I Just Wanna Tell You How I'm Feeling, Gotta Make You Understand
Another day passes and I still haven't been Rick-Rolled.
I wait 10 years for an internet scam to come along that I would quite enjoy and it just doesn't happen.
Somebody, anybody, Rick-Roll me!'
'Never Gonna Give You Up' is one of the truly great pop songs. And I'm not 'admitting' to liking it as though it were a guilty secret. I've always liked it and I think there are good reasons to like it.
Yes, it's what used to be called 'bubblegum pop'. Yes, it was a five-minute wonder. And yes, it has little musical merit.
The lyrics are as banal as many pop songs but they do the job.
And compared to these:
"Love, love me do.
You know I love you,
I'll always be true,
So please, love me do."
they could almost be Sondheim.
What a loss Lennon and McCartney were to Hallmark Greetings Cards.
One night twenty years ago, a drunken, love-sick youth sang 'Never Gonna Give You Up' very loudly below my window late into the night, pausing only to vomit on the pavement.
No, he wasn't singing it to me. Well, obviously not or I would have dragged him inside after the first two verses.
He was presumably singing it to his girlfriend who had made her excuses and left after (a) he started singing or (b) threw up over her shoes.
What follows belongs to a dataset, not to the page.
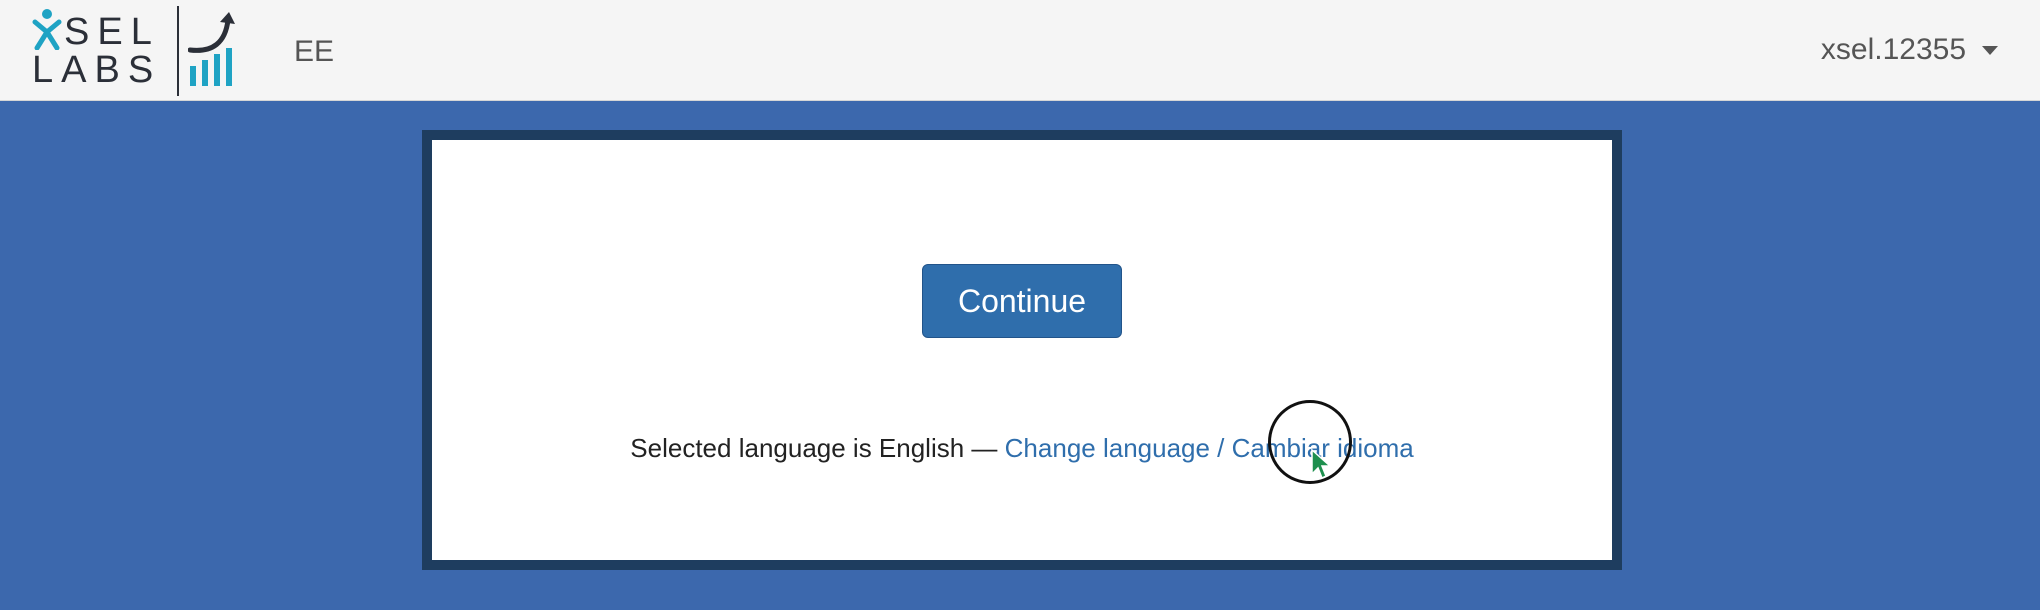  What do you see at coordinates (814, 448) in the screenshot?
I see `selected-language-text: Selected language is English —` at bounding box center [814, 448].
But that vignette sums up the song for me. No, you cynical bastards, not because it makes me vomit but because it's a song about First Love in all its deluded optimism.
First Love is always forever. You're never gonna tell a lie or make them cry or say goodbye or let them down or run around. (Those song-writing solicitors, Stock, Aitken and Waterman, certainly knew how to rhyme).
It's the only time when there isn't a little voice in your head telling you not to be so fucking stupid and warning you that it will probably end in tears.
If you were a teenager in the eighties you could take it at face value and sing along after eight pints of Heineken.
If, like me, you were just a little older, you could simply enjoy its repetitive, upbeat optimism and fondly recall the time you would have believed every clichéd word of it.
I still like it.
I always will.
And if no bastard is going to Rick-Roll me, I might be reduced to shouting requests out the window when the pubs throw out.
You never know, the vomiting youth of twenty years ago might pass by again. I wonder how many lies he's told, how many people he's made cry and how many times he's said goodbye in the intervening years? And has his singing improved?
Questions to ponder as I wash the vomit from my doorstep.